--- Information ---

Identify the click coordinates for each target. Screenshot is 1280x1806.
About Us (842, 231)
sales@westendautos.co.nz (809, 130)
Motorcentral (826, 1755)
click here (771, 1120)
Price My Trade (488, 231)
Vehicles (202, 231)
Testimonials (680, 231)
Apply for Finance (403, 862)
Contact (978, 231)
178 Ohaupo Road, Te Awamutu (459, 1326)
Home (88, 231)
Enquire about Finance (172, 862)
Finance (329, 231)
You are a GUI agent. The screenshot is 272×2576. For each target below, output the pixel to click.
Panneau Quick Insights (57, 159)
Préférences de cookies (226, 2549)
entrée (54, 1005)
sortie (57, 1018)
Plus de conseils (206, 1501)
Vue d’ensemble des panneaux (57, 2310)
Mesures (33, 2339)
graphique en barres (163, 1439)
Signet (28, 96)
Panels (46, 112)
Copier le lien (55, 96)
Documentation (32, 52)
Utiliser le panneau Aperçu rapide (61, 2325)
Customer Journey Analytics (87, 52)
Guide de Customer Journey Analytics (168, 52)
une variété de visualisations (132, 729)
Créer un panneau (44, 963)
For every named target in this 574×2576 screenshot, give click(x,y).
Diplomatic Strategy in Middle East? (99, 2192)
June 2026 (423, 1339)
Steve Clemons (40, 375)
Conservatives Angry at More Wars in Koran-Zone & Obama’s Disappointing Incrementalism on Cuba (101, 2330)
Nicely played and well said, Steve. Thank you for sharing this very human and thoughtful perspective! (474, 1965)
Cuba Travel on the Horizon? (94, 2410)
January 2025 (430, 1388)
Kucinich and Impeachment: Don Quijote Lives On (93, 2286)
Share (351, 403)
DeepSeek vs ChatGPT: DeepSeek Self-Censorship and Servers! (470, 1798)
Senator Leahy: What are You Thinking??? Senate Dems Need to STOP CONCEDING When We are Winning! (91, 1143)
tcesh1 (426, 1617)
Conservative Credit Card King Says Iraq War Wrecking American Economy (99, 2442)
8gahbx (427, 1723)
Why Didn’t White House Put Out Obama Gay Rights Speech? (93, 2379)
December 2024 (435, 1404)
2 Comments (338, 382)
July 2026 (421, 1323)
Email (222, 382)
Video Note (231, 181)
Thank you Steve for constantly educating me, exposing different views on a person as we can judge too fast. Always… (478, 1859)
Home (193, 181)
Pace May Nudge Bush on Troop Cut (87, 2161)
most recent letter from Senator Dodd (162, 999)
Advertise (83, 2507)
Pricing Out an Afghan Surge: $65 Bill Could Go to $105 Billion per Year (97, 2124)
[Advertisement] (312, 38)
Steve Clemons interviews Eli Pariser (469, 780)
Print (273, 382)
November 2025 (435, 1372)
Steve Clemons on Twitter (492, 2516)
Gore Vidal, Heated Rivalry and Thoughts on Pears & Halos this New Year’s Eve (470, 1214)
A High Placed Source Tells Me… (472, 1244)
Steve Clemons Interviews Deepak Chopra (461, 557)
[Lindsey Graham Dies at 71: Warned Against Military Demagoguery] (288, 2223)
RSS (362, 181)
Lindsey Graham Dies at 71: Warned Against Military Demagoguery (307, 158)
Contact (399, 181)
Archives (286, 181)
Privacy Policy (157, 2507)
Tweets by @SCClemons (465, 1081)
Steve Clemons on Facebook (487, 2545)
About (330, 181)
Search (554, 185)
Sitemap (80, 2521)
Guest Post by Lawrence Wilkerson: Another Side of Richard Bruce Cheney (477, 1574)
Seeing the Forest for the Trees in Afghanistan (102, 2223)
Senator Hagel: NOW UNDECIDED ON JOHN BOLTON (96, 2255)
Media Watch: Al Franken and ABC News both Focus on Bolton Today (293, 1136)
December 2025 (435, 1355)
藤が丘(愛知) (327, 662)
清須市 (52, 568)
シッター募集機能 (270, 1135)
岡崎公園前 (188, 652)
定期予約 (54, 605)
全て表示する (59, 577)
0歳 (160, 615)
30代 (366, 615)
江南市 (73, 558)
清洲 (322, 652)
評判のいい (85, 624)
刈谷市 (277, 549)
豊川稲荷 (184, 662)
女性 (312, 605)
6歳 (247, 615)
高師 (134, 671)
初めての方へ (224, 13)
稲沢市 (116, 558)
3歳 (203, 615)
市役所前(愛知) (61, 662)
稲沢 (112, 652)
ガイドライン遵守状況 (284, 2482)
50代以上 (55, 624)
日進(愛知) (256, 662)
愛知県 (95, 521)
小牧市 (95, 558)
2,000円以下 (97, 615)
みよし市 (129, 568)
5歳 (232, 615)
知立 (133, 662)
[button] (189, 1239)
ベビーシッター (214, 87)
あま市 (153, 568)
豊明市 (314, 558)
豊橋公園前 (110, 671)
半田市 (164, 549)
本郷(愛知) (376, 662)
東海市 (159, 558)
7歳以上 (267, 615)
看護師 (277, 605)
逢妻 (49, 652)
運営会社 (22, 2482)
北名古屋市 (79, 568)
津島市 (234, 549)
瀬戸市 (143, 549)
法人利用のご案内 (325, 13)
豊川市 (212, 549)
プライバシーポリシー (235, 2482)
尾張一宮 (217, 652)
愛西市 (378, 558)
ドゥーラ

---

= What the task requires =
Would you please write out, exactly and with no other lines, the stretch of the listing above from the line containing "Seeing the Forest" through the line containing "30代 (366, 615)"?

= Solved problem =
Seeing the Forest for the Trees in Afghanistan (102, 2223)
Senator Hagel: NOW UNDECIDED ON JOHN BOLTON (96, 2255)
Media Watch: Al Franken and ABC News both Focus on Bolton Today (293, 1136)
December 2025 (435, 1355)
藤が丘(愛知) (327, 662)
清須市 (52, 568)
シッター募集機能 (270, 1135)
岡崎公園前 (188, 652)
定期予約 (54, 605)
全て表示する (59, 577)
0歳 (160, 615)
30代 (366, 615)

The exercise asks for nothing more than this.